From a Durham student’s perspective, this group chat isn’t that surprising. Which is surprising in itself. The fact that this culture exists at all, never mind on such a prevalent scale, is disgusting. Members of far-right societies at Durham had previously made similar comments on the same Facebook group only a few months ago, and it was clear they were not reprimanded. This was a huge oversight not just in terms of retribution but, more importantly, regarding the safety of others; the victims. Given previous events, is it really a shock that it’s happening all over again?

“The lack of remorse, the lack of awareness, and the lack of respect for women.”

Perhaps what is more disturbing are some of the comments that have been made in response to the leaked messages. The defences against such behaviour. The lack of remorse, the lack of awareness, and the lack of respect for women.

No university should put their female students at risk. It should not take a girl to be raped before action is taken. Yet, this is apparently all there is to it.

Durham, like so many other universities, fails to acknowledge that something is amiss in messages like those exposed.. They fail to protect their students and instead, only increase the fear that so many already feel on nights-out, while walking home, and even in their own halls.

“At what point do we admit that ‘lad culture’ has simply gone too far and it’s time to change?”

If clear screenshots with names are exposed, and that still isn’t enough for action to be taken, then what is? At what point do we admit that ‘lad culture’ has simply gone too far and it’s time to change? Even then, how can these virulent narratives be rewritten?

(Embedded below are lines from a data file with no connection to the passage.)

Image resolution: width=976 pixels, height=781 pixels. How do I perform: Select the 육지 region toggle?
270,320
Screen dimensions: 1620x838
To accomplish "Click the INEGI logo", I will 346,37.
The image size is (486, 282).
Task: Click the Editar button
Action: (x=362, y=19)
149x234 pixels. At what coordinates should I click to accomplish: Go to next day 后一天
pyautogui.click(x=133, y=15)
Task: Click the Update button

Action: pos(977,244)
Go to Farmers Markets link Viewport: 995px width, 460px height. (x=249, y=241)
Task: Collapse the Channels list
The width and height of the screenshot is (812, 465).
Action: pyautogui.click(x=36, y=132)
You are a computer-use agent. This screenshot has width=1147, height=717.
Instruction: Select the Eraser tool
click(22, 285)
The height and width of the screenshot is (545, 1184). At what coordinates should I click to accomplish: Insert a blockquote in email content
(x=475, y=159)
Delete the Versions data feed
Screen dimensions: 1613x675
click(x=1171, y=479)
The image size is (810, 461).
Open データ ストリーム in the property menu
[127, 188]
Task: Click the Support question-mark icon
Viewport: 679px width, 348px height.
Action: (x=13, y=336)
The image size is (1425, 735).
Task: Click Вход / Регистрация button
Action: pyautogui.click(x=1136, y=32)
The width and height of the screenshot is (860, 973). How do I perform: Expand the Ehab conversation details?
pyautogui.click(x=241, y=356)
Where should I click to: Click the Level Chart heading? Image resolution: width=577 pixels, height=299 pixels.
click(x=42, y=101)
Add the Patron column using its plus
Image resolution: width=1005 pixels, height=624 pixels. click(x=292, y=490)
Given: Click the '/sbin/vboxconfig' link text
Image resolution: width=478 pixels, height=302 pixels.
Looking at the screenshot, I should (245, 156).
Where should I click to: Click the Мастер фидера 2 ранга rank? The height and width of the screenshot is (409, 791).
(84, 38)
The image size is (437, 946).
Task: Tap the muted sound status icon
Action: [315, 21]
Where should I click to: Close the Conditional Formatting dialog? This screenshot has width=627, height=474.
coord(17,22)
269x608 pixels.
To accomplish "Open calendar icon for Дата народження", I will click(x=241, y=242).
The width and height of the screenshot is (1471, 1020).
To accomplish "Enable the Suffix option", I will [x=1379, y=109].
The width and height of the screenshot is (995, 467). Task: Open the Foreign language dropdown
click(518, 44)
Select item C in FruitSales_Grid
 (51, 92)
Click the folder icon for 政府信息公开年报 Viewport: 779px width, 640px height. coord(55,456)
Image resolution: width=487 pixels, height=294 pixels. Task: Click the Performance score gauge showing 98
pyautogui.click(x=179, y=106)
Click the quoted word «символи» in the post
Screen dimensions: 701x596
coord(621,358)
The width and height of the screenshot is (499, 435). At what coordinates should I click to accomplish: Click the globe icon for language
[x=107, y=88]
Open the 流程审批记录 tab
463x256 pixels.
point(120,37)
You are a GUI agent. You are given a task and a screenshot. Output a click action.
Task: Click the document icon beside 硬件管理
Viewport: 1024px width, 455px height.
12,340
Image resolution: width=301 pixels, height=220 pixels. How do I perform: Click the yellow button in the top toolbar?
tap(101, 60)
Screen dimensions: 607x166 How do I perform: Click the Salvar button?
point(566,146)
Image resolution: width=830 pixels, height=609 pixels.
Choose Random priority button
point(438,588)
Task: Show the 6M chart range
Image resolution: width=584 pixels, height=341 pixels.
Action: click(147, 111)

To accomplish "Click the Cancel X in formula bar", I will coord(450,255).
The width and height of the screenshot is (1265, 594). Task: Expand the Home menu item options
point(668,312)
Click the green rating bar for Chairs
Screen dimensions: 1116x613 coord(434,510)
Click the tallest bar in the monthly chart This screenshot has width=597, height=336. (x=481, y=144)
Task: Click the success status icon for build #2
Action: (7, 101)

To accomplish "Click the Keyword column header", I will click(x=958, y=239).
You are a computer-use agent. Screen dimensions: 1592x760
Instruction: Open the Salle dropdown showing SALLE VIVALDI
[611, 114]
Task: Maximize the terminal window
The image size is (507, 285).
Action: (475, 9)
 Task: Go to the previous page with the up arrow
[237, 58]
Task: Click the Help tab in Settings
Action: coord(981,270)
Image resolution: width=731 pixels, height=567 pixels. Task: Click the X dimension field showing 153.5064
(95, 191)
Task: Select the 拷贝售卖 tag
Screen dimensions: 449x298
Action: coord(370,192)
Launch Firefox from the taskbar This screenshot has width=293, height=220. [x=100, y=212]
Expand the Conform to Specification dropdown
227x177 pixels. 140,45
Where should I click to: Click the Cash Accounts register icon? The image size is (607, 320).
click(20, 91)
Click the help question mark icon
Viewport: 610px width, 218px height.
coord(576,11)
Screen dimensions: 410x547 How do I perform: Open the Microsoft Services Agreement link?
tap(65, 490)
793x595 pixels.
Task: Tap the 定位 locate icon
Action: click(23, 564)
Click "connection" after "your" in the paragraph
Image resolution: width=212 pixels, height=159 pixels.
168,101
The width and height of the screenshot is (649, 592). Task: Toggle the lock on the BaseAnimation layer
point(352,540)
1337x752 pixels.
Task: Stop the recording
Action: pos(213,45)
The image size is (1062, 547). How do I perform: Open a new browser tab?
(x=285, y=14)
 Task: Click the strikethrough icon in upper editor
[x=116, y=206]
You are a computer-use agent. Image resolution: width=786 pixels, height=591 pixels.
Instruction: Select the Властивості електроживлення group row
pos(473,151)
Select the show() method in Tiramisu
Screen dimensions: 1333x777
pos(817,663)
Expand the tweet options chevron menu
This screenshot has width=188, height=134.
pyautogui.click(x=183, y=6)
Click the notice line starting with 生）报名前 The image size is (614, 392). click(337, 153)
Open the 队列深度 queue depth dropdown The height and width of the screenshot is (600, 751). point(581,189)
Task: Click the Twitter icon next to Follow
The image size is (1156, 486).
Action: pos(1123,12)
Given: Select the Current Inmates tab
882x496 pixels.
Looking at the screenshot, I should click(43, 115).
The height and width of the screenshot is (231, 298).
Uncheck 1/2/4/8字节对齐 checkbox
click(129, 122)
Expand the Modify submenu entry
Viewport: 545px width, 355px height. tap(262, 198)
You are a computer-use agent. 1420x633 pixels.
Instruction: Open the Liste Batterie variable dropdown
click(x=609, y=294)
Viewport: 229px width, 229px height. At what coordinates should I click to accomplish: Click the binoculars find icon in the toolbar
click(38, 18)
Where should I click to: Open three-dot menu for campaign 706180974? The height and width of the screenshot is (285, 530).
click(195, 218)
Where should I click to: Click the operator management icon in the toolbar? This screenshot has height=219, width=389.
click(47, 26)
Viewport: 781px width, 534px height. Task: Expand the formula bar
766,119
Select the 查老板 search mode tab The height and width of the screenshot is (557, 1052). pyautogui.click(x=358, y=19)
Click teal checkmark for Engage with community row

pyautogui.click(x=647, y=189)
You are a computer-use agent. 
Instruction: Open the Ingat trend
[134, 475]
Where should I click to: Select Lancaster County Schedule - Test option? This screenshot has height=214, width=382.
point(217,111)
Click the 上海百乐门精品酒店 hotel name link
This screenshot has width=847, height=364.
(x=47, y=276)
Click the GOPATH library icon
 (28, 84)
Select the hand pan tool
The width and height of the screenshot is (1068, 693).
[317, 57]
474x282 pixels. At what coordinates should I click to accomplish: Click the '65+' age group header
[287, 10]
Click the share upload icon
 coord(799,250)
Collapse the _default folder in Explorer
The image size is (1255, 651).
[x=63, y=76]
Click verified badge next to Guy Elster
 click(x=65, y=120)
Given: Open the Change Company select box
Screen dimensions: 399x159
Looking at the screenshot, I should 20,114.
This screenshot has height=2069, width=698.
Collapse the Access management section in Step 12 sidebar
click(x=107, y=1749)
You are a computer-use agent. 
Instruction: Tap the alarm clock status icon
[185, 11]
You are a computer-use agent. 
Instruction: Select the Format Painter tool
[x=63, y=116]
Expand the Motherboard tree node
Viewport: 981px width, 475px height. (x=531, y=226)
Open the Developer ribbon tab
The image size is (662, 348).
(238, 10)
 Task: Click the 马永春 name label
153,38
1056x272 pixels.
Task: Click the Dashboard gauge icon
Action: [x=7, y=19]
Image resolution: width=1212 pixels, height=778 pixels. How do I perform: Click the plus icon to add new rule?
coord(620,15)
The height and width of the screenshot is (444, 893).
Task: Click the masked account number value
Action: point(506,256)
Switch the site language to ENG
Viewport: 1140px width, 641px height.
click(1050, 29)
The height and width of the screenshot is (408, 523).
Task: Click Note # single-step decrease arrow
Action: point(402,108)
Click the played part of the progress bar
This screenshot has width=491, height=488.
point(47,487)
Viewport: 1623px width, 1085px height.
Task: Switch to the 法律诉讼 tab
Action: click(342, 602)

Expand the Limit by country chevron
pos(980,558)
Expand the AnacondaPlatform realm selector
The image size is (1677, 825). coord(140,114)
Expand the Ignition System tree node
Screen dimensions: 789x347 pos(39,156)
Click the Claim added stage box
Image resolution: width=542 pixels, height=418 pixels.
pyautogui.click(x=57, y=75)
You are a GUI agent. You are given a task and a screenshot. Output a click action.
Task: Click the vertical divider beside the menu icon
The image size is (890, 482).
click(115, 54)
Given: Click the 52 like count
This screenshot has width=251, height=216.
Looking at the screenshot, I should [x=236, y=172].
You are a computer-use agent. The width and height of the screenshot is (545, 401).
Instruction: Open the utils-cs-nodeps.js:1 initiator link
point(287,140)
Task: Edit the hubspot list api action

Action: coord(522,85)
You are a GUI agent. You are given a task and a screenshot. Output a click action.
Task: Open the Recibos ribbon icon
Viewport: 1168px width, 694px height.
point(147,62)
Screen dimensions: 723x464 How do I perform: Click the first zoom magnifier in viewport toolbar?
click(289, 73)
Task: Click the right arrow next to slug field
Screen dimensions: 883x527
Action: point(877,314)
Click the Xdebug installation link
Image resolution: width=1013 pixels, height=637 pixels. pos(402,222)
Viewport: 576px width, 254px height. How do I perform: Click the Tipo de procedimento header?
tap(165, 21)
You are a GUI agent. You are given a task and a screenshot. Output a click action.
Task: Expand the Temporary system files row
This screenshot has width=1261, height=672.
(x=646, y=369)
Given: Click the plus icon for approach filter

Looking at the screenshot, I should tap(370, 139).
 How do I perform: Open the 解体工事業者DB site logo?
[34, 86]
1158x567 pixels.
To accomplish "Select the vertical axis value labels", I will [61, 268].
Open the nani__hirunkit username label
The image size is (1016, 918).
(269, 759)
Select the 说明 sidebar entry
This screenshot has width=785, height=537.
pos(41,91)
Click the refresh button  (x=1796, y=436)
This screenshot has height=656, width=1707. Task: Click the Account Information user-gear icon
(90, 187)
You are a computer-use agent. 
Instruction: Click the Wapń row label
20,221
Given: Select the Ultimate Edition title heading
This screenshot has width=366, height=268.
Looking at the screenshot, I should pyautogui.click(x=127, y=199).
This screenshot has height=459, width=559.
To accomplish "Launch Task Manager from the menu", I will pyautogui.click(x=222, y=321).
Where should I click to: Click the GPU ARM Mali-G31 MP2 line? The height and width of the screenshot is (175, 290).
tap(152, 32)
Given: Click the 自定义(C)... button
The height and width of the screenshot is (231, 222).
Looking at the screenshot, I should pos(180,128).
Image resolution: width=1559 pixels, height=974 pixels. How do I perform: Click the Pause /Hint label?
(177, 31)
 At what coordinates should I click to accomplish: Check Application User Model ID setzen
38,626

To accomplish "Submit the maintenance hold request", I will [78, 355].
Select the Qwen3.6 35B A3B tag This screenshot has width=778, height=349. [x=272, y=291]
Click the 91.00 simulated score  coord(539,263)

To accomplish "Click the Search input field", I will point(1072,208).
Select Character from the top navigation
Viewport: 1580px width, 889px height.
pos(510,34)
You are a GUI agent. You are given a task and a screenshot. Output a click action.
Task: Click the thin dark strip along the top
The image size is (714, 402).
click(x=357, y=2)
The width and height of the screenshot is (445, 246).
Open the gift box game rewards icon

What is most shocking about the screenshots revealed is that these boys are incoming first-year students. They’re replying to strangers. They don’t even have the excuse of peer pressure to fall back on, because they don’t know these other boys yet. Staying silent seems cowardly, and it is in some ways, but the active facilitation of spreading such sexist, racist and homophobic comments is far worse.

It’s no surprise female students are so wary of university. According to research conducted by NUS Women’s Campaign, 75% of students claim to have experienced at least one form of sexual assault. And this will only continue, if words and actions such as those exposed in the Durham Freshers’ chat escape punishment.